How green is your startup?
30.08.2007 von Stephan UhrenbacherIch bin wirklich davon überzeugt, dass Nachhaltigkeit, Ethical Living, der Megatrend ist/sein wird. Gottseidank.
In der ganzen Startup-und-Web 2.0-Welt ist davon leider bislang überhaupt nichts zu spüren. Auf Twitter scheint ein Wettbewerb abzugehen: “Wer ist öfters im Flugzeug? Wer ist häufiger in Berlin oder auf Konferenzen?” Und bei den Leuten, die ich auf Investorenseite kenne, geht es oft immer noch ganz trivial um: “Wer hat den tollsten Zweitwohnsitz?”
Hier ist ein kleiner Versuch einer Selbsteinschätzung zu Qype in Sachen Nachhaltigkeit. Würde mich extrem freuen, wenn es zu einem Startup Wettbewerb käme: “Who is the greenest?”. Das ganze dann am liebsten global.

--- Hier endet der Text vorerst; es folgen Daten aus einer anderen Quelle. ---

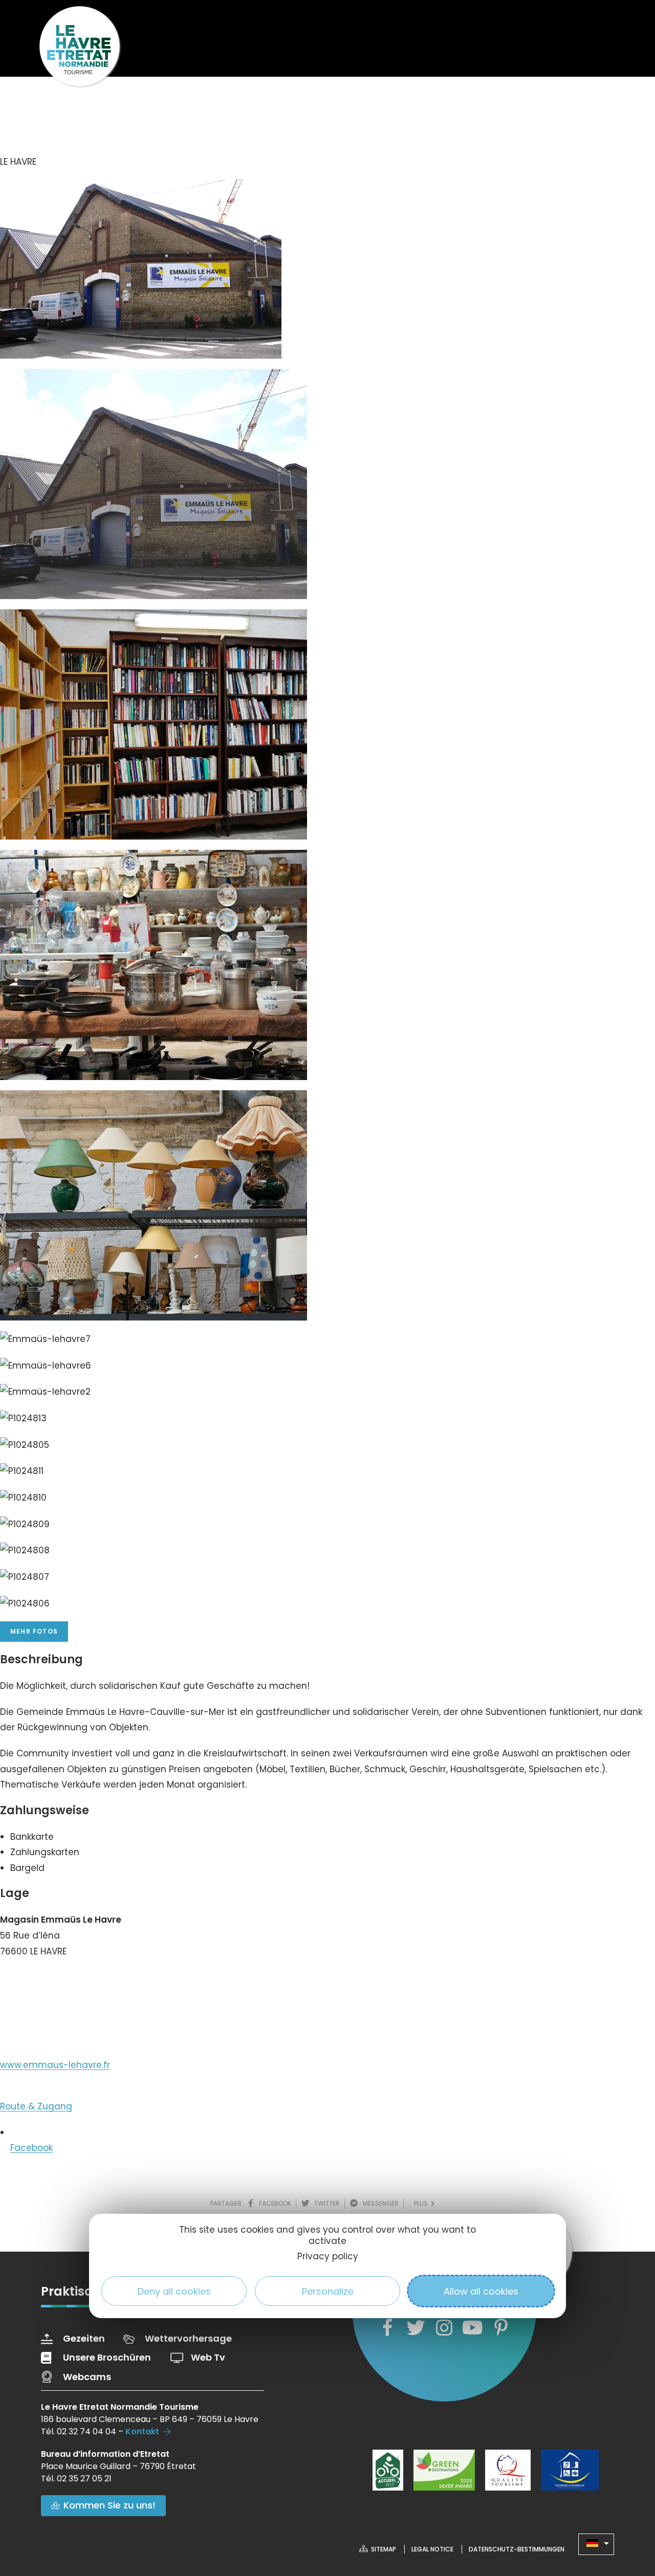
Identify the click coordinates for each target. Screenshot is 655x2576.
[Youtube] (472, 2328)
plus (422, 2203)
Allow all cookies (481, 2291)
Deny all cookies (174, 2291)
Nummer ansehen (50, 1982)
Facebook (31, 2148)
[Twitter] (415, 2328)
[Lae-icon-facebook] (387, 2328)
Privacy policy (327, 2256)
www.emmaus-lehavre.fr (55, 2065)
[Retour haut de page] (627, 2512)
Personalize (328, 2291)
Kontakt (142, 2431)
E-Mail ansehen (44, 2018)
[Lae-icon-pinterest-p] (501, 2328)
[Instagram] (444, 2328)
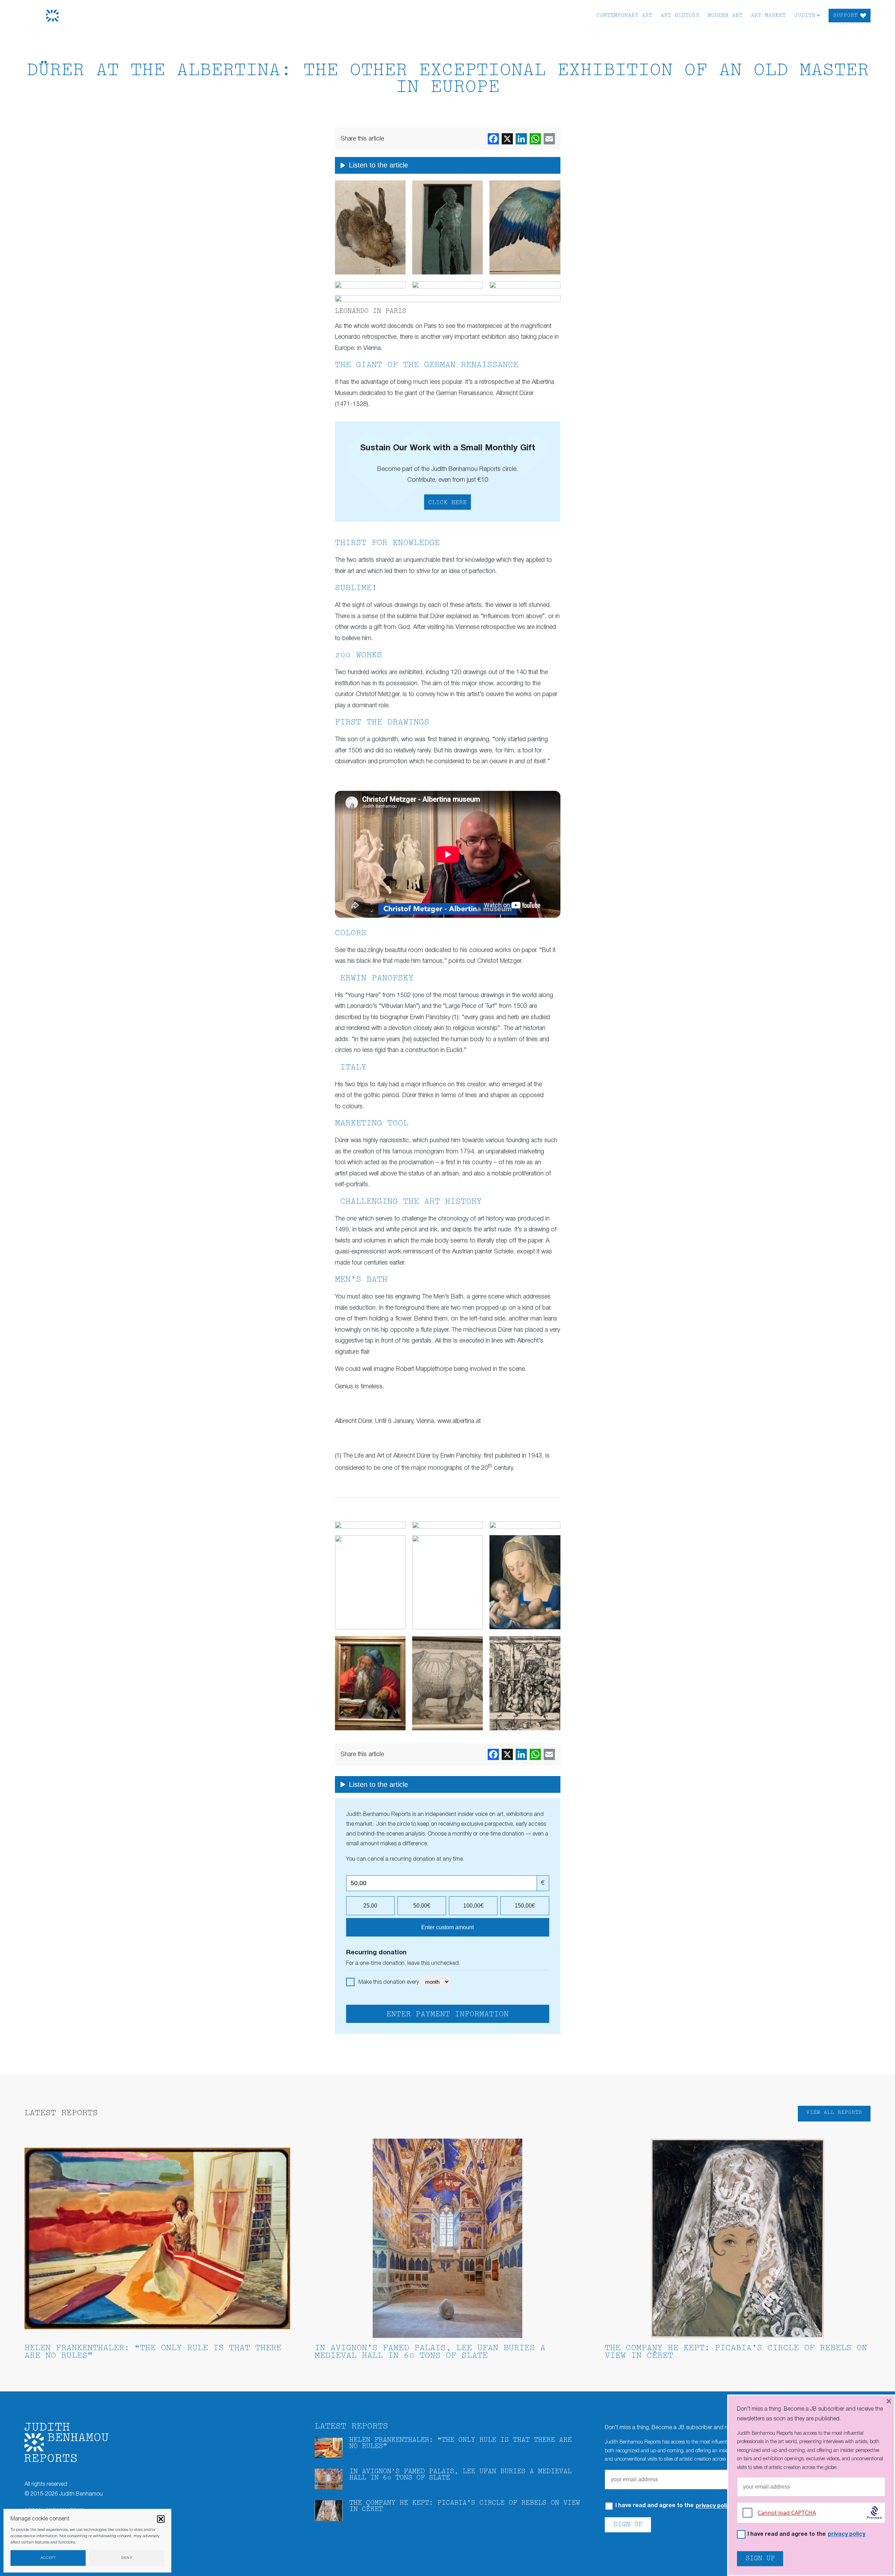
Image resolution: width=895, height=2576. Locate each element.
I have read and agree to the (806, 2534)
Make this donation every (389, 1982)
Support (845, 15)
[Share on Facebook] (493, 138)
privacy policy (714, 2506)
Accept (48, 2558)
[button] (160, 2519)
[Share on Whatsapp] (535, 138)
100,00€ (473, 1906)
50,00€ (421, 1906)
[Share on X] (507, 138)
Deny (127, 2558)
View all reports (834, 2112)
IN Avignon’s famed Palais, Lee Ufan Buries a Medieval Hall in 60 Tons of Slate (430, 2352)
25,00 (370, 1906)
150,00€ (525, 1906)
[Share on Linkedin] (521, 138)
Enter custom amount (447, 1927)
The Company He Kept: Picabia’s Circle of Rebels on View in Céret (736, 2352)
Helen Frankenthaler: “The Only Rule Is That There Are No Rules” (152, 2352)
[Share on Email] (549, 138)
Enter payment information (447, 2014)
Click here (447, 503)
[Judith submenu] (818, 15)
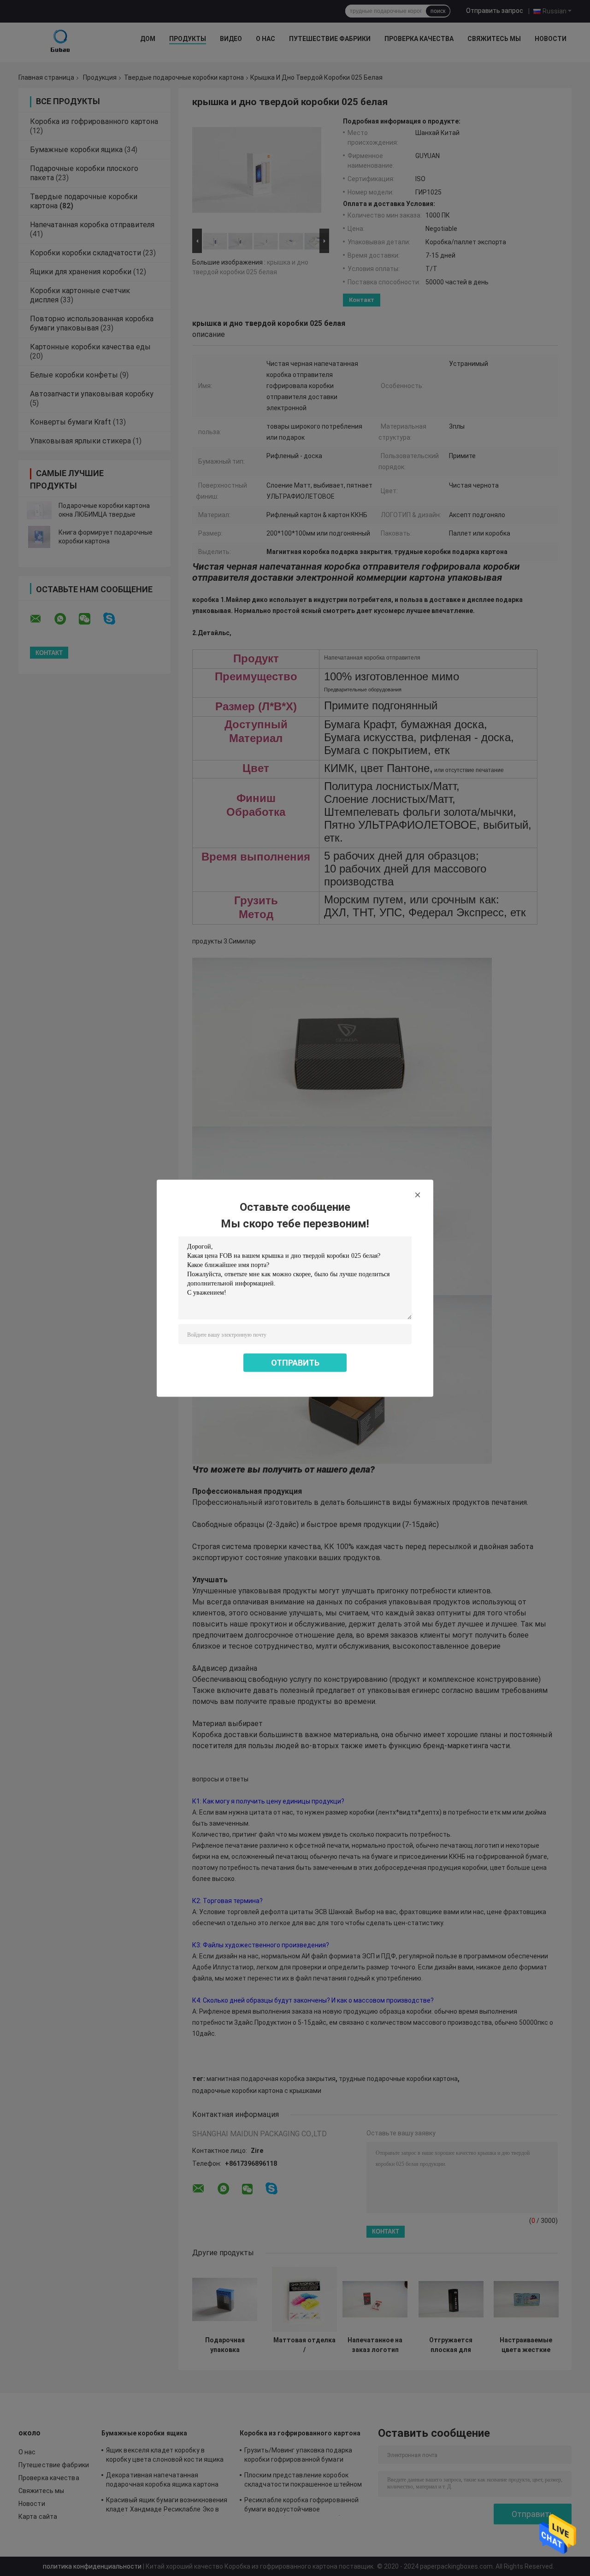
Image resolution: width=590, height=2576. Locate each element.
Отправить (295, 1362)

Tags: nachhaltigkeit, sustainability, twitter, web-2.0
30. August 2007 um 11:10
Nette Idee. Kennst du greenmiles (klimaneutral Reisen)? http://www.greenmiles.de/
30. August 2007 um 20:43
[...] idea from Qype’s CEO Stephan Uhrenbacher: since he didn’t see any awareness regarding environmental issues or a discussion on the ethical implications of [...]
31. August 2007 um 7:51
ich hab eine gute idee, dies so noch nicht gibt. stärken: aufmerksamkeitsgehalt, polarisierend. schwäche: selektiven charakter.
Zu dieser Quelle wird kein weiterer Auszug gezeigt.